Задрыга подморгнула Королю. Тот улыбался, довольный тем, что девчонка ожила.
Утром Шакал принес подарки хозяевам. Поблагодарил за гостеприимство и тепло. Пообещал наведываться, когда снова будет в этих местах. Предупредил, что вечерним поездом они покидают Вильнюс.
Капка решила хотя бы напоследок пройтись по городу с Остапом. Без пахана и Глыбы, какие ни на шаг не отпускали ее от себя.
Задрыга заходила в магазины. Рассматривала витрины, выкладки. Приценивалась, примеряла. Но ничего не покупала. Отмахивалась от ярких кофтенок и свитеров, от вязаных платьев, курток, наперебой предлагаемых продавцами.
Король со смехом посматривал на сумку, болтавшуюся на руке девчонки. Она постепенно тяжелела, вздувалась. Но даже он ни разу не заметил, что и когда забросила в нее Задрыга. Она работала красиво, легко. И ни одна из продавщиц не могла ни в чем ее заподозрить.
За полдня они успели навестить все лучшие магазины города. Сумка отяжелела, вспухла, оттягивала руку, но Капка словно не замечала ее.
Они собрались войти в последний магазин, а после этого вернуться к своим, как вдруг вход в него загородили двое:
— Пристопоритесь, кенты! — потребовал плотный, седоволосый человек. И, оглядев с ног до головы Капку и Короля, предложил перетрехать за углом.
— Не рыпайся. Хиляй тихо! Не вздумай смыться! Не то твоему кенту придется сматываться отсюда в одиночку! — предупредил Задрыгу улыбаясь и кивнул в проулок, взял Капку за локоть, будто давнюю знакомую.
— Сюда отваливай! — повернул вместе с Задрыгай за магазин, в глухой тупик. Капка оглянулась. Короля сзади не было. Второй мужик хмуро смотрел ей в затылок, шел следом.
— Давай, милашка, сюда приземлись! — указал первый на бревно и, присев, спросил:
— Давно в моем пределе промышляешь, падла облезлая?

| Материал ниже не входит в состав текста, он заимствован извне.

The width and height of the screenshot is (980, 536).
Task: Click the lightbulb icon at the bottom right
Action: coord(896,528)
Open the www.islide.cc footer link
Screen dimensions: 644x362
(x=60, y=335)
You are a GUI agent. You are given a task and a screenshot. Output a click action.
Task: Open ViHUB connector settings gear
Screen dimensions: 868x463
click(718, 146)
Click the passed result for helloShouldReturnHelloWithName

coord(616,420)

— Сам паскуда! — вспыхнула Капка и тут же получила хлесткую пощечину.
Она хотела вскочить. Но оказалась вдавленной в бревно. Ее словно ветром сорвало, когда попыталась пошевелить рукой или ногой.

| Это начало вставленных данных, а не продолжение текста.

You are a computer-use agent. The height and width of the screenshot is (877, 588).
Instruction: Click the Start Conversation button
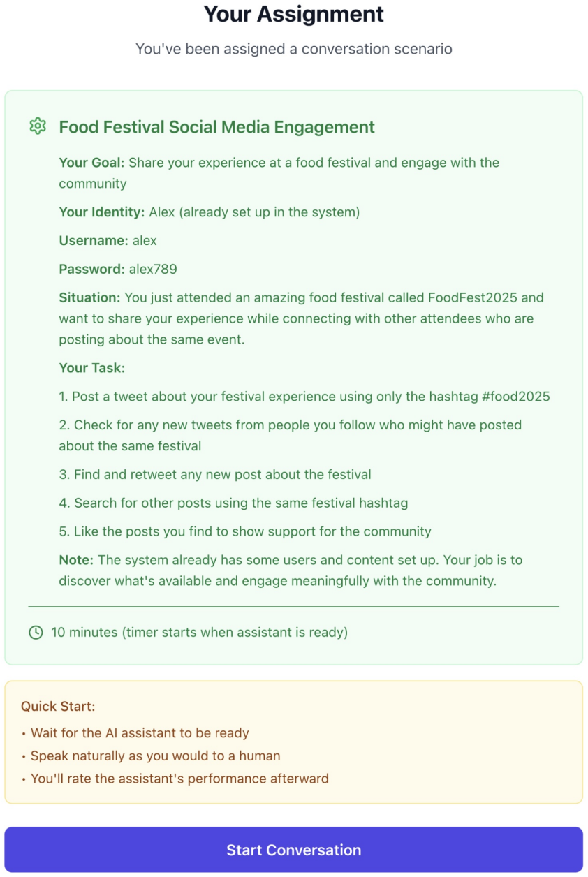coord(293,850)
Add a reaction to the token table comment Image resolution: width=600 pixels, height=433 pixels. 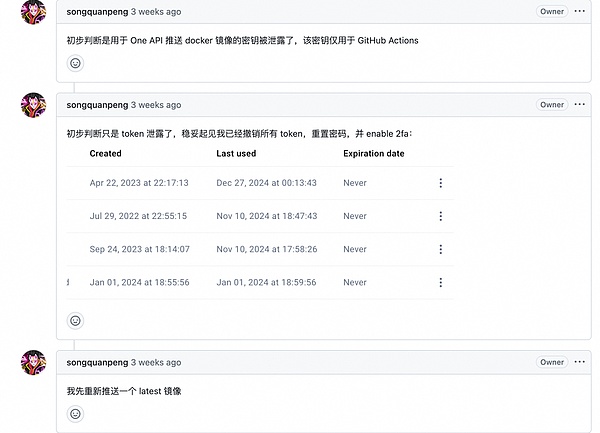(x=75, y=321)
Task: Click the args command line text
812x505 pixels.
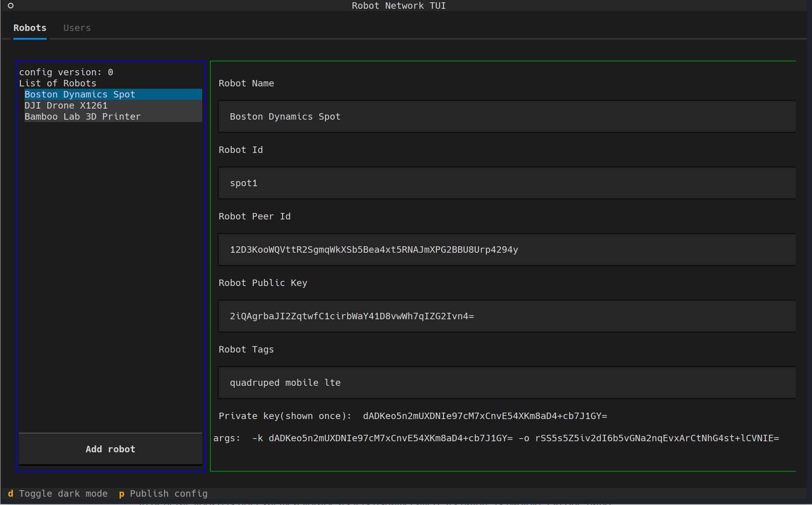Action: [496, 438]
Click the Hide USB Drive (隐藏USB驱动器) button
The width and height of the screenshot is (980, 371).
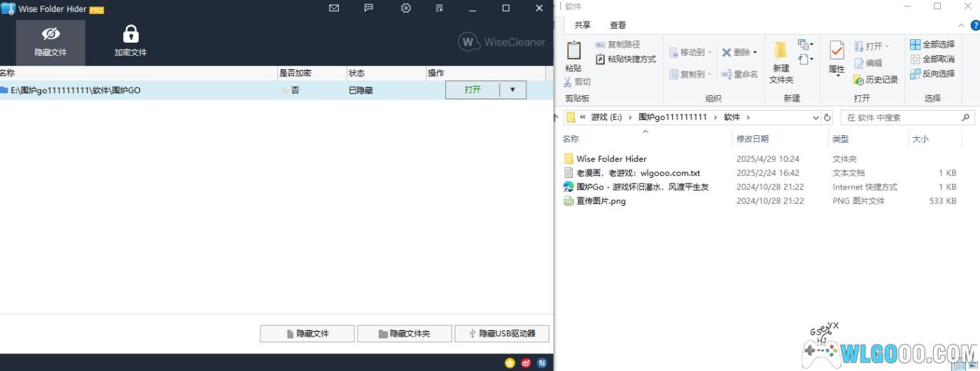(x=501, y=334)
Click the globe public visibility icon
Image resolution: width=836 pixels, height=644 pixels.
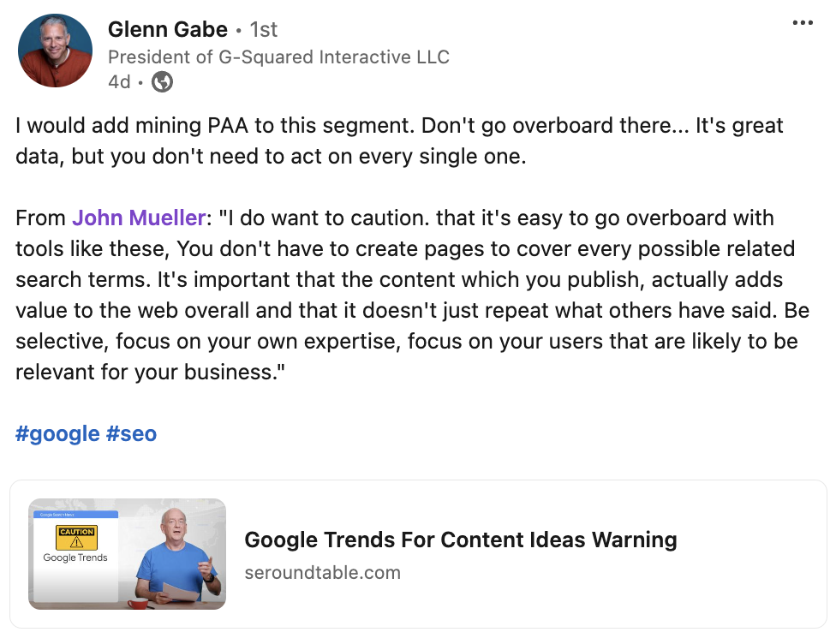pos(162,82)

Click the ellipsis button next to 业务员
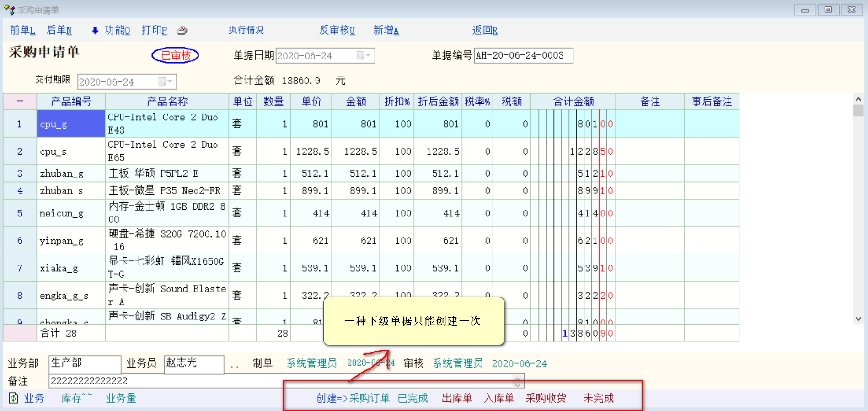(235, 364)

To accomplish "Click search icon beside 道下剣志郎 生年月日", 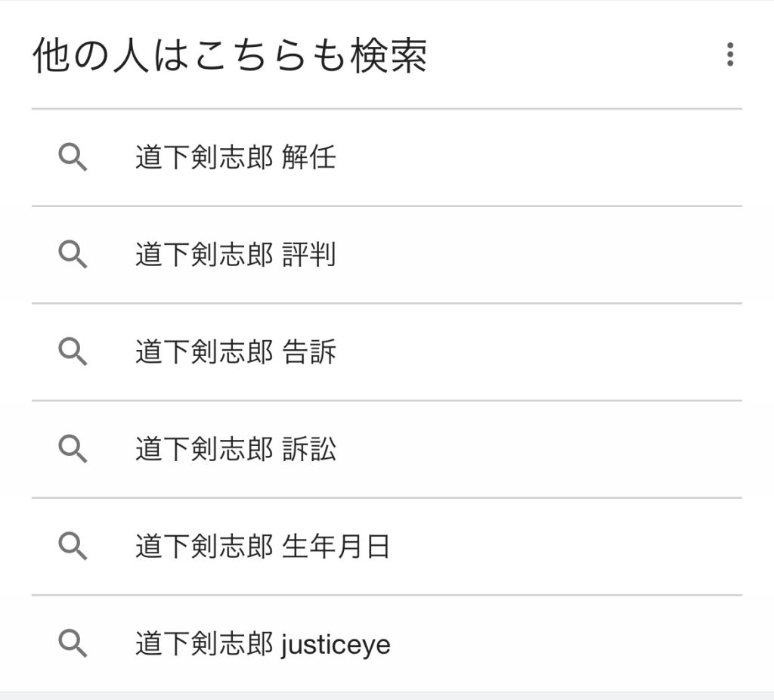I will pyautogui.click(x=73, y=547).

— Натурой оплатишь паскудство? Или отбашляешь? — сорвал с Капки юбку.
Падла! Старый кобель! Тебя мой пахан, как клопа, на стекле размажет! — успела крикнуть Капка.
— Я здесь пахан! И гастролеров не звал. Кто позволил промышлять у меня? Пять точек обчистила, сука! Иль поморозило, что делают с чужаками? — влипали в бока Задрыги кулаки. Лицо горело, вспухло от ударов. Голова моталась из стороны в сторону.

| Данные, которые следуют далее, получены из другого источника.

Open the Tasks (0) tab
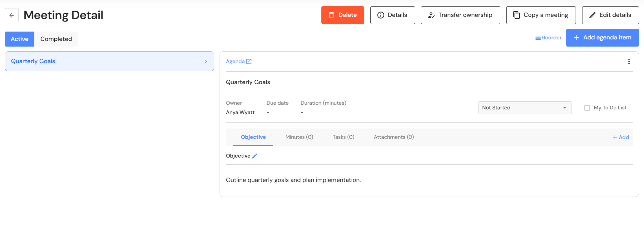This screenshot has height=241, width=644. point(343,137)
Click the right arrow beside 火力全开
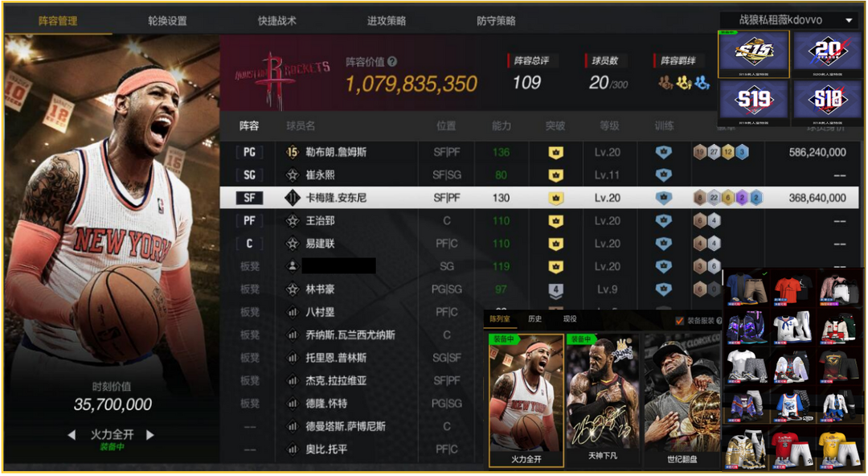The image size is (868, 476). [150, 435]
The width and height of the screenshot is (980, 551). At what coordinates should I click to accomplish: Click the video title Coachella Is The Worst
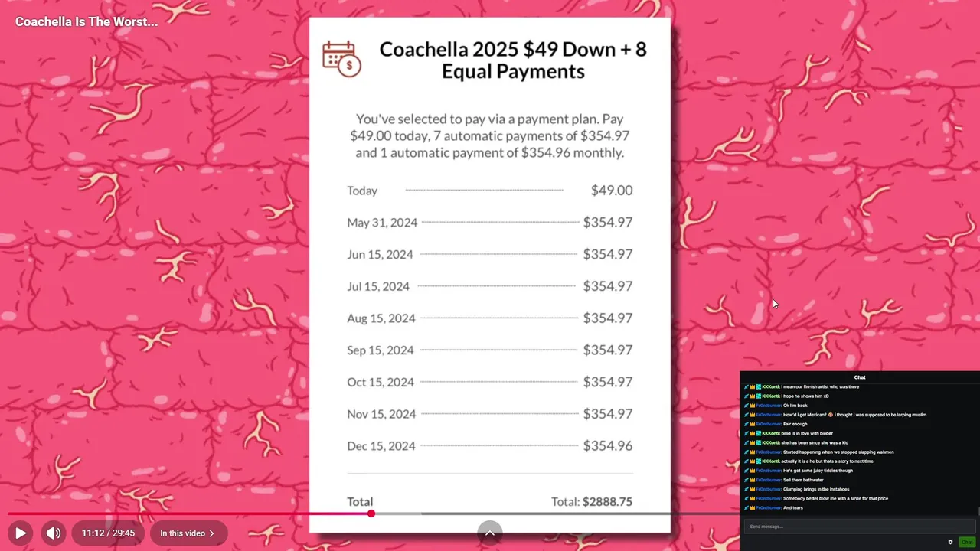point(87,21)
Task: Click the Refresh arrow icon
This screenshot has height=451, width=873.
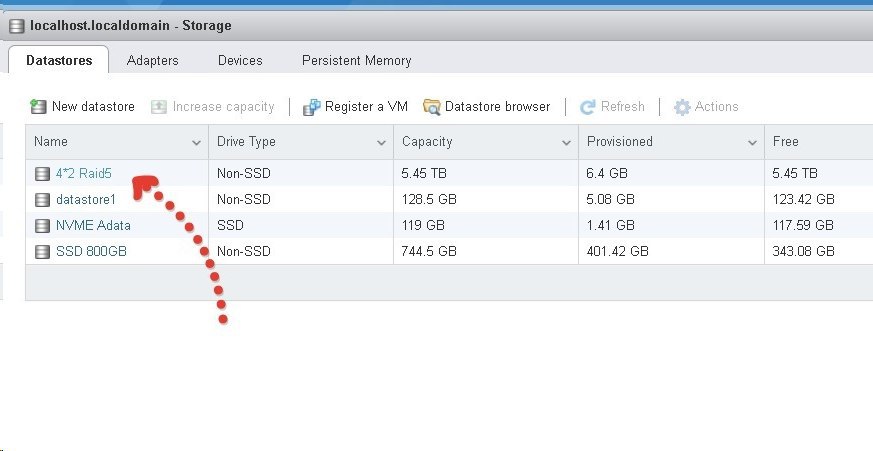Action: (587, 107)
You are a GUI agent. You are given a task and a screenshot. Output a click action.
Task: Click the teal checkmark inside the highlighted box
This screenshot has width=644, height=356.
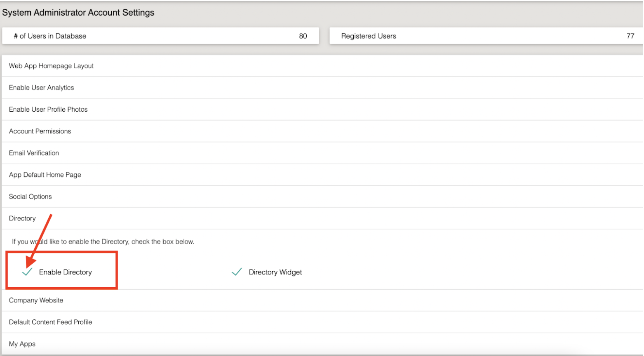[x=26, y=272]
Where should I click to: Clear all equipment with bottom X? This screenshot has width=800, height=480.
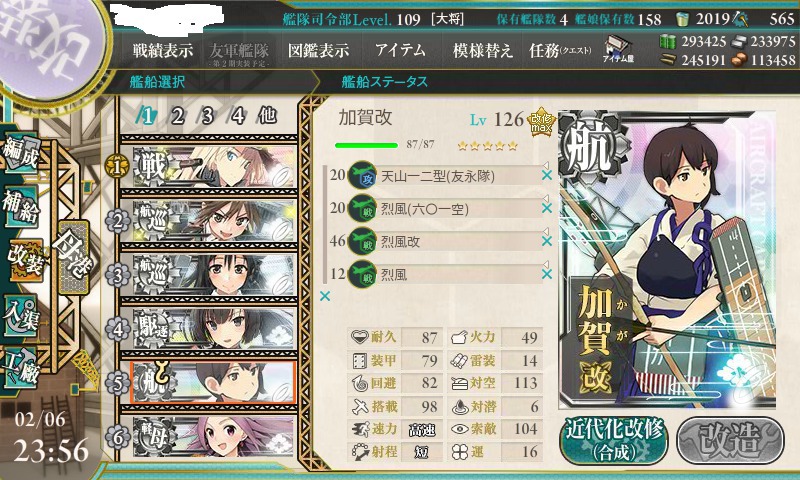(325, 296)
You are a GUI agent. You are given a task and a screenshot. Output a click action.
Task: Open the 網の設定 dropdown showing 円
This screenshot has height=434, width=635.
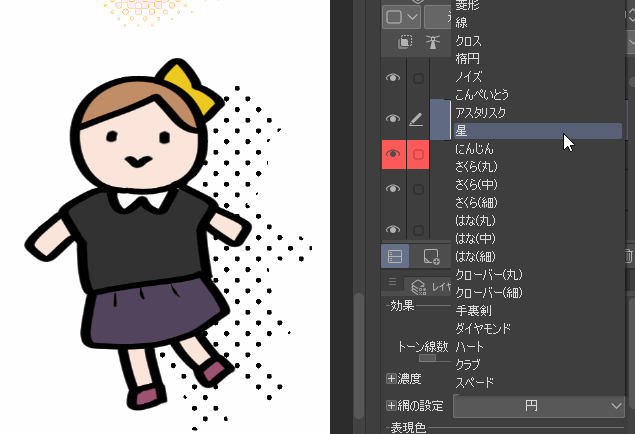(x=540, y=406)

— Гнида с тыквы пидера! — влип кулак в подбородок. Капка, клацнув зубами, тут же отскочила от стены, поддела мужика коленом в пах, впилась в горло онемелыми пальцами. Увидев расширившиеся таза, ударила в них головой изо всей силы и тут же почувствовала, как нога второго мужика наступает ей на спину. Задрыга вывернулась. Ногой ударила в «солнышко». И, подхватив сумку, сцепив рукою юбку, выскочила из-за угла. Короля прижали возле магазина трое здоровенных парней. Один держал нож у горла. Капка мигом подскочила. И только тут приметила, что двое других держат в руках «пушки».
— Кенты! Шухер! — услышала за плечами. Мужики попрятали ножи и наганы, подхватили Короля, потащили к углу. Задрыга быстро сообразила. И, подскочив, выбила ключицу тому, какой настырнее других тащил Остапа в тупик. Как только он выпустил Короля, тот мигом схватил оставшихся двоих, сунул их головами в стену магазина. Бросил на землю. И вместе с Капкой заторопился поскорее уйти от местной малины.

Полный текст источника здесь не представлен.